Masked Autoencoder(MAE)模型
MAE 通过将输入图像划分为小补丁后随机掩码一部分,利用编码器(基于视觉Transformer架构)提取特征并重建掩码区域内容,从而实现无监督学习。MAE 训练分为两个阶段:第一阶段为自监督学习,最小化图像重建损失以获得潜在特征表示;第二阶段是对编码器接线至分类模块,以实现二分类任务。
每个补丁图像被分为两类:肠化生(metaplasia)与非肠化生(non-metaplasia)。通过对病例成千上万的补丁分类预测计算平均概率,进而以5%为门槛决定每例病例的最终标签(肠化生或非肠化生)。此外,模型训练集、验证集和测试集分别占总数据集的60%、10%和30%。
模型性能评价通过多种指标,包括准确率(accuracy)、F1-score、加权精度(weighted precision)和 Matthews 相关系数(MCC)等,用于衡量输出结果与实际标签的契合度。
两种网络架构均能识别白光图像中的肠化生的潜在模式,但在不同层面表现各异:
- 在补丁层面,MAE 的重建能力较强,分类支持指标(如加权精度75.2%)表现更好;
- 在病例层面,ConvNeXt Tiny 准确率(76.5%)与综合F1分数(73.7%)更高,整体误分类显著减少,表明在病例级别优化作用显著。

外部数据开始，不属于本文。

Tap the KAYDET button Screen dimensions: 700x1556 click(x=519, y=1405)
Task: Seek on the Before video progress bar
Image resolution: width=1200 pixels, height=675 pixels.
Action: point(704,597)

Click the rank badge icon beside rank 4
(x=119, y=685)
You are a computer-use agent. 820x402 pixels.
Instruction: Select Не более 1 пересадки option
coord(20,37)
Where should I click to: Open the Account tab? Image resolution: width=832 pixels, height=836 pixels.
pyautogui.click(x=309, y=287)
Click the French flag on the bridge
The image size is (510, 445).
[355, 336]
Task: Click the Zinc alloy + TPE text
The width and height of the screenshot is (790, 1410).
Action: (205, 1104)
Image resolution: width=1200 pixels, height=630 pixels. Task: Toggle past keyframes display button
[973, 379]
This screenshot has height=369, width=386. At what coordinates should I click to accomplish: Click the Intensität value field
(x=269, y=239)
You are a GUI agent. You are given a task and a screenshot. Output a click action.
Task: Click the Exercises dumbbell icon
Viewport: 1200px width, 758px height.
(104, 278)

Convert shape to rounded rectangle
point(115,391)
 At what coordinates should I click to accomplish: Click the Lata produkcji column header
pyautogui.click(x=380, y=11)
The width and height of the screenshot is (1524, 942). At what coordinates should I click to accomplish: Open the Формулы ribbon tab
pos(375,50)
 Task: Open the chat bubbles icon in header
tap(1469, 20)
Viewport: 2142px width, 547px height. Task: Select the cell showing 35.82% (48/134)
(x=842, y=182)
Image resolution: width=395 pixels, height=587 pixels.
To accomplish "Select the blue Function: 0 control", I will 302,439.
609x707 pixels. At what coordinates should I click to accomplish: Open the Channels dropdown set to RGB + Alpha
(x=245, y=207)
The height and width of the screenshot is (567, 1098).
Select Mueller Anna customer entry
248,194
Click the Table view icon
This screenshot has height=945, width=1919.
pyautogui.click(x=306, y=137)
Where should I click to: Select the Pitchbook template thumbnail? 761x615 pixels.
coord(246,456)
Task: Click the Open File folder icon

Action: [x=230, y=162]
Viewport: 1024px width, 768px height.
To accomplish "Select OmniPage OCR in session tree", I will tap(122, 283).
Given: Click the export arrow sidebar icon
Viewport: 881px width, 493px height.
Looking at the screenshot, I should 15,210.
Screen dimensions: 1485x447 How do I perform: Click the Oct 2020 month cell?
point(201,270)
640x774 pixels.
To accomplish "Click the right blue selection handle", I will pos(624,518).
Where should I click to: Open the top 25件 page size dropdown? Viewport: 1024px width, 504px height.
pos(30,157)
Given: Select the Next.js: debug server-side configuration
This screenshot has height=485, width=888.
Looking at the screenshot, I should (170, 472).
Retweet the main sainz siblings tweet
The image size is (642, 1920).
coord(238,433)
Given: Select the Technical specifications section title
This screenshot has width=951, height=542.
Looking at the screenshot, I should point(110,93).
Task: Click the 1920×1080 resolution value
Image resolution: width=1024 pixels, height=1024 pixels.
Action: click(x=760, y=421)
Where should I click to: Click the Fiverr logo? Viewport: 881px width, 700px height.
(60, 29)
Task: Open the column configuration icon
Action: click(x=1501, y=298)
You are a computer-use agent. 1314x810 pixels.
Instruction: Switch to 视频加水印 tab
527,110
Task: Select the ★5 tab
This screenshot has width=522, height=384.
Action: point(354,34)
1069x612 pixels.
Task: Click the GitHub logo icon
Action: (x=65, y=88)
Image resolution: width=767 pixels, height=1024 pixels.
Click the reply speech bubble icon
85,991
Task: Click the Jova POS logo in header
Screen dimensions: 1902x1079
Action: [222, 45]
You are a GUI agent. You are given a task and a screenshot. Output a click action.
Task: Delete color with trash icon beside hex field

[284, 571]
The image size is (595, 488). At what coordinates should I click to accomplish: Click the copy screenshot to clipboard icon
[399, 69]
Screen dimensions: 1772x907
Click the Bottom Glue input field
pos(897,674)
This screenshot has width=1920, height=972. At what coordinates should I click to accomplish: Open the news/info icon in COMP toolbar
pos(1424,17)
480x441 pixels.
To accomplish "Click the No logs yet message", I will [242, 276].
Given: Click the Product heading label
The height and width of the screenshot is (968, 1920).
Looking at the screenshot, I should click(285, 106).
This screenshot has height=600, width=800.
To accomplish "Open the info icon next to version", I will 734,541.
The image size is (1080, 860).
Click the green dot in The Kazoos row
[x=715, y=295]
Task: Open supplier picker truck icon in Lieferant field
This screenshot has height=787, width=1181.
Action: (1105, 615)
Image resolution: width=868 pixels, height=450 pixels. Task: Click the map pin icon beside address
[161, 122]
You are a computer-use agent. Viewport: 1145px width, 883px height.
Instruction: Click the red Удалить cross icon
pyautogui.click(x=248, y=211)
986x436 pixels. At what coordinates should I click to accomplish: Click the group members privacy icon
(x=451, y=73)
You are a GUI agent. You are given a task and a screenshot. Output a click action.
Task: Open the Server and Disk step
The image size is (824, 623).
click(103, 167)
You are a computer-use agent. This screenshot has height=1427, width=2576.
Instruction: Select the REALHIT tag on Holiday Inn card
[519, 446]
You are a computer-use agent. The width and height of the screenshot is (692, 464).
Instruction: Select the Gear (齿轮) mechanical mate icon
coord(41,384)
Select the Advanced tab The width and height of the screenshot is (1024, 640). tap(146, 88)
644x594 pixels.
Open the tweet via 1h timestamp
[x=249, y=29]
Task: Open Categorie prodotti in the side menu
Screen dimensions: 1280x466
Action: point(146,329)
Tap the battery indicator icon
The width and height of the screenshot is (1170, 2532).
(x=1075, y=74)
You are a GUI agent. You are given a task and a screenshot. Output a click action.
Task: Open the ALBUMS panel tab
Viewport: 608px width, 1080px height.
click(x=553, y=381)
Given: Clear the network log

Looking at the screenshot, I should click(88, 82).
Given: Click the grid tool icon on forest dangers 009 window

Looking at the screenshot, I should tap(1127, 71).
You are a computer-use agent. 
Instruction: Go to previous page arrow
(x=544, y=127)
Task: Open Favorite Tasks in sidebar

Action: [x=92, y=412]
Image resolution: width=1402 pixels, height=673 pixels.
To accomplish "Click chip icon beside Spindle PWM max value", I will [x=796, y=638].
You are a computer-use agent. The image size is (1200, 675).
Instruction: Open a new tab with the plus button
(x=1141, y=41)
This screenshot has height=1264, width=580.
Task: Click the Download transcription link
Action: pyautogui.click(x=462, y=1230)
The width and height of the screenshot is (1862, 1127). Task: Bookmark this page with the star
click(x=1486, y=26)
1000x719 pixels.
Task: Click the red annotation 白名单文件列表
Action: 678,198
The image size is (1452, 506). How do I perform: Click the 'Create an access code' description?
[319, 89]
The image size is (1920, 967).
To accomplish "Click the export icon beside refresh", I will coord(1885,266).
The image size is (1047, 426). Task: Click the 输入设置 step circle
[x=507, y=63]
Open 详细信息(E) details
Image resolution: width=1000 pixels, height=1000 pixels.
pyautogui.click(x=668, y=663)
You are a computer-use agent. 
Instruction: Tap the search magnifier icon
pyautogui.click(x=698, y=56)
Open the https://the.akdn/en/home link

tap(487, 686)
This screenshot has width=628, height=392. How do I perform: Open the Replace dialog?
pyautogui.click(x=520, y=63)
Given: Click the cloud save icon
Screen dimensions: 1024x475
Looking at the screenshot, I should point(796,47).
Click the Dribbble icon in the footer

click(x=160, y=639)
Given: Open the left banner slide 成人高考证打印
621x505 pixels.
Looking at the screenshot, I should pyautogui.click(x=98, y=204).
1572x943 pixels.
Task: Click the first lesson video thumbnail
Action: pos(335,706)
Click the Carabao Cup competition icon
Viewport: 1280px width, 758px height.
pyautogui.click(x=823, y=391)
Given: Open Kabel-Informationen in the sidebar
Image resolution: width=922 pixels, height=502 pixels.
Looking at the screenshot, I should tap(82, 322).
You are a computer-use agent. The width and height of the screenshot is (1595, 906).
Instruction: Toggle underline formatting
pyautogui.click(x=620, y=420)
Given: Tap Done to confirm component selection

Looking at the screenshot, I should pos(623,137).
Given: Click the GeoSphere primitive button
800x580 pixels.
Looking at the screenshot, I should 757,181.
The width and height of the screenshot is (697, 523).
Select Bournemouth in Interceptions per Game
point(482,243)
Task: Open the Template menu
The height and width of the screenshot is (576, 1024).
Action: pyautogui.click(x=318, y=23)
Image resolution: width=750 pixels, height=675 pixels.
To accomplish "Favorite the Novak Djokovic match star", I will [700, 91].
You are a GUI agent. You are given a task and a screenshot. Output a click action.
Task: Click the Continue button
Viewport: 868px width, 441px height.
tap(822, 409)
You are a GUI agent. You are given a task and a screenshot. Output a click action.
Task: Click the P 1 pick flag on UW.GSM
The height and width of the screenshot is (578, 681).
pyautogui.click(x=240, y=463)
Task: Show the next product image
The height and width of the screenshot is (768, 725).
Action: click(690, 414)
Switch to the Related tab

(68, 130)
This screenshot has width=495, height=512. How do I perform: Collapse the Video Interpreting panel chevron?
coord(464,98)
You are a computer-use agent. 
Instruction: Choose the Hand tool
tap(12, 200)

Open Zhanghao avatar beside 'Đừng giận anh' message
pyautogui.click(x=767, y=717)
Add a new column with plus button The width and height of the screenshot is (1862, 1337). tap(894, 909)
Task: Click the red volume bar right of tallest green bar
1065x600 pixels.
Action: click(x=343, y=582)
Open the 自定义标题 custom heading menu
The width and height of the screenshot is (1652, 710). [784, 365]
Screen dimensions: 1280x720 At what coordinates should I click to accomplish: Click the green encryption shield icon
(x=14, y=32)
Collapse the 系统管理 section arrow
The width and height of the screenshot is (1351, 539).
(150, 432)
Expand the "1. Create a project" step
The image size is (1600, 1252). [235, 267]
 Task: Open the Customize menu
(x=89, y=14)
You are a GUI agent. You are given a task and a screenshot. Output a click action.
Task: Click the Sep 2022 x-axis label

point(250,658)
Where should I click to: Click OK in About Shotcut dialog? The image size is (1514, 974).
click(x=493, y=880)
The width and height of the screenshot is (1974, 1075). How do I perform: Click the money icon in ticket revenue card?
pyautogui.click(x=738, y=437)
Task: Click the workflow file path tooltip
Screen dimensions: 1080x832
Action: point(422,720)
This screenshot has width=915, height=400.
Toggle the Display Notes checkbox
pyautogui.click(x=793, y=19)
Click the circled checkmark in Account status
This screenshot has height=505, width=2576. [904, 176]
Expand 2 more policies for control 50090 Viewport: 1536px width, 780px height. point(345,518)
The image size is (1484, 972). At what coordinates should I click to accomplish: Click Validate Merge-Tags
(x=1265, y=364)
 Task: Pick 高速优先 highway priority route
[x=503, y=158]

研究还以混淆矩阵论证了随机选取多补丁综合决策的优越性,进一步验证了白光图像中亚视觉特征的可行性。此外,作者通过增量试验发现,扩展数据集和热图生成等未来补充方向将进一步强化分类性能。
本文提出了一种基于白光内镜的自动化肠化生诊断方法,揭示了亚视觉模式在传统内镜视频中的潜在利用价值。通过深度学习模型(ConvNeXt Tiny 和 MAE),研究实现了部分肠化生病例的高效分类,平均F1分数达73.7%。相比昂贵依赖设备的图像增强方案,本文方法提供了一种更经济的选项,并为肠化生及胃癌的早期筛查提供了新的研究方向。
本文实现的分类准确性存在进一步提升空间,可通过增加病例数量、生成分类热图、与其他影像增强方案结合应用等手段优化分类算法。作者期望在未来扩展数据规模以支持更复杂的临床应用场景,这将大大提高其对公共健康的贡献价值。